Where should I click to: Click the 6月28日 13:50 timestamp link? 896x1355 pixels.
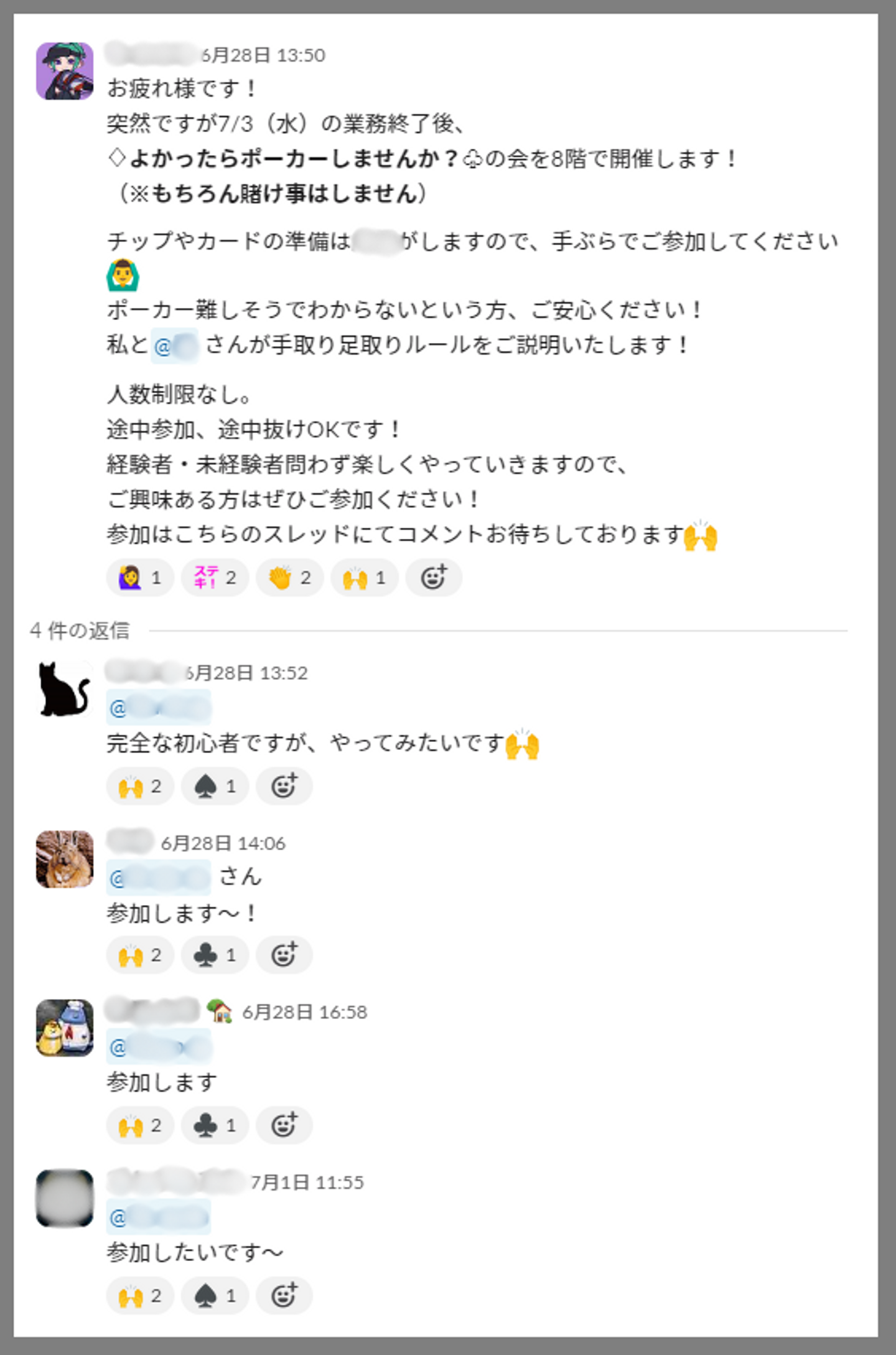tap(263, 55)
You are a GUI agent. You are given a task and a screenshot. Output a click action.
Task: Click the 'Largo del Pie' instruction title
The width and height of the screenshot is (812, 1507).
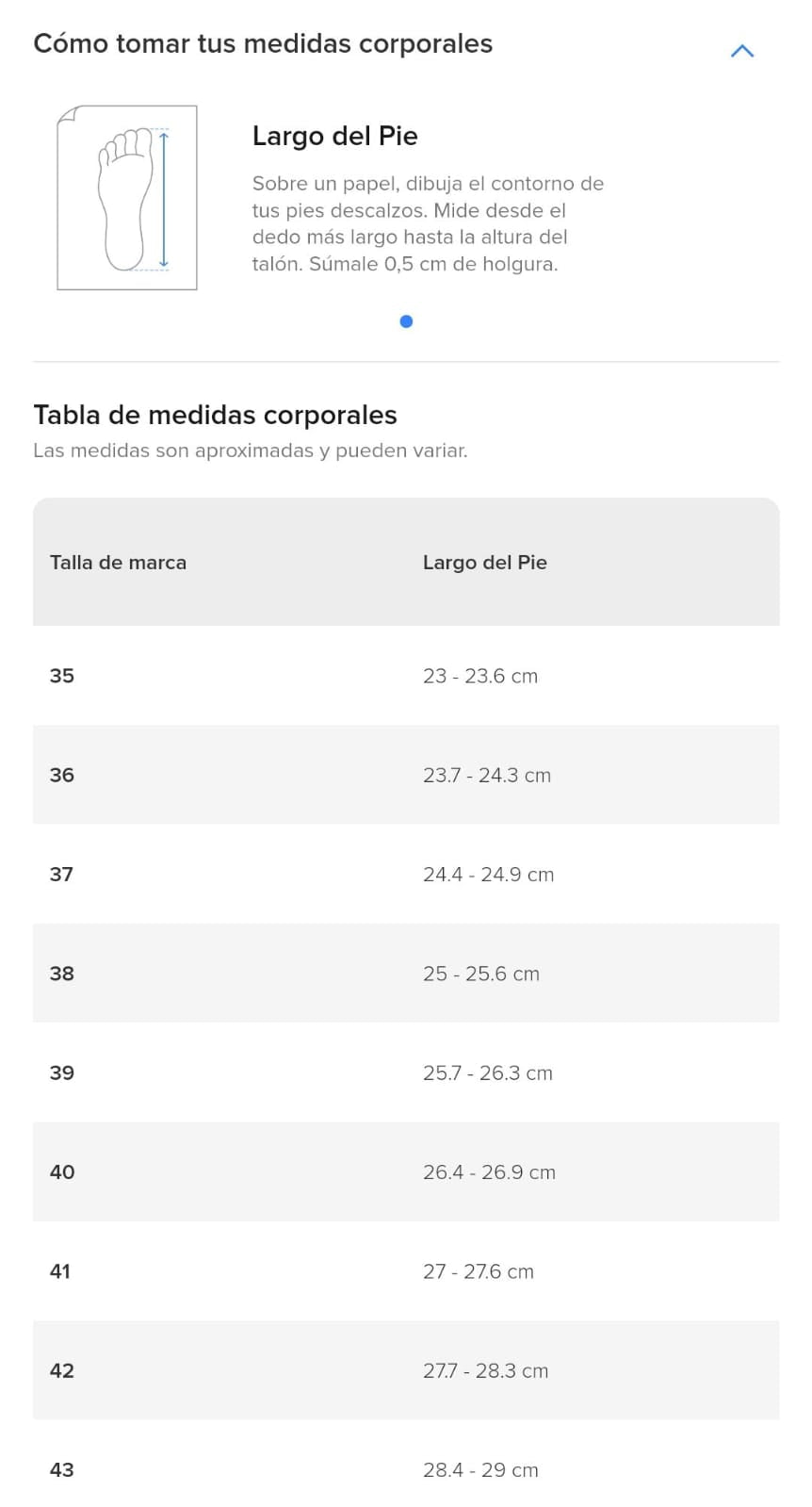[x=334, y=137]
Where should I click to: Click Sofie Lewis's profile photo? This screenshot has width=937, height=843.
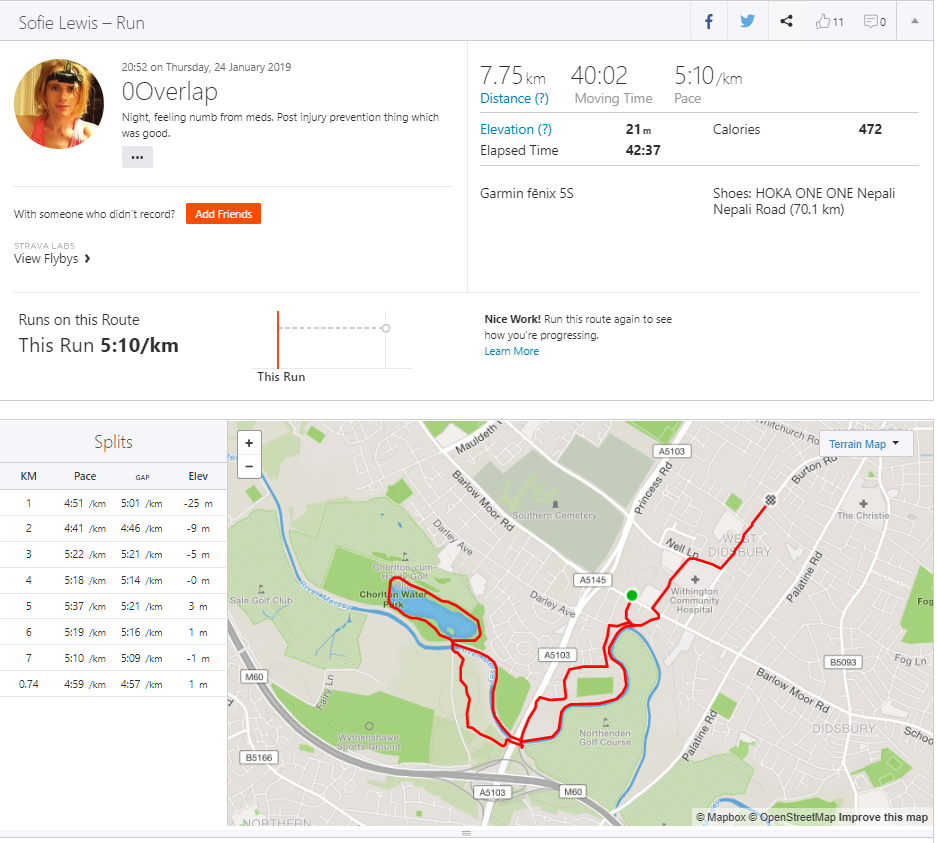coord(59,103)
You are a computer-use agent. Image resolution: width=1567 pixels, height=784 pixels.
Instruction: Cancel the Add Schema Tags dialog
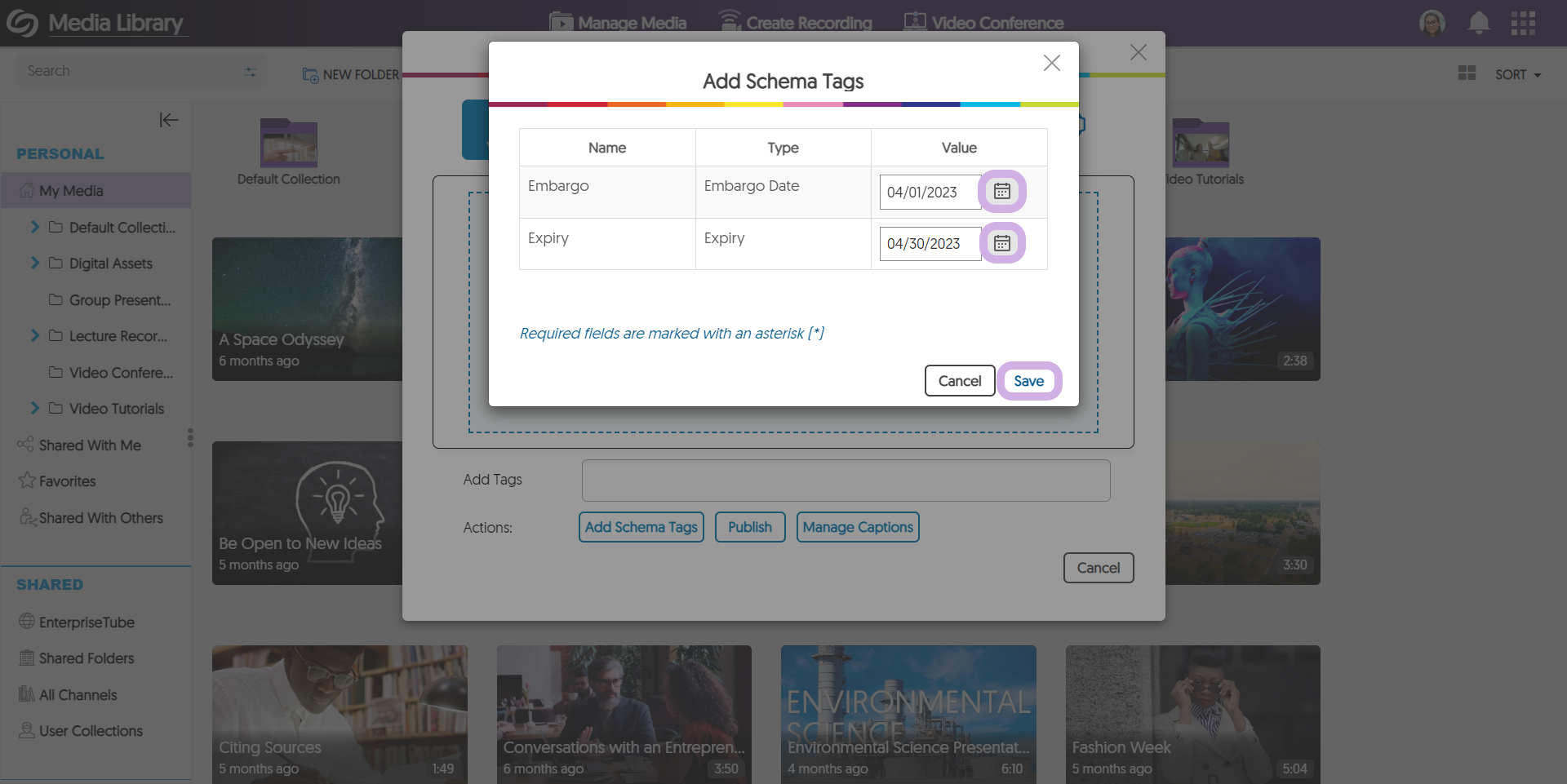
________________________
**What the task asks:** From the line containing "The width and" down to the final line of the listing above, write out only those lines exactly as they are, minus the pictures.

**Output of the task:**
The width and height of the screenshot is (812, 1507).
[x=334, y=137]
Where should I click to: Click Sofie Lewis's profile photo? This screenshot has width=937, height=843.
coord(59,103)
You are a computer-use agent. Image resolution: width=1567 pixels, height=784 pixels.
Instruction: Cancel the Add Schema Tags dialog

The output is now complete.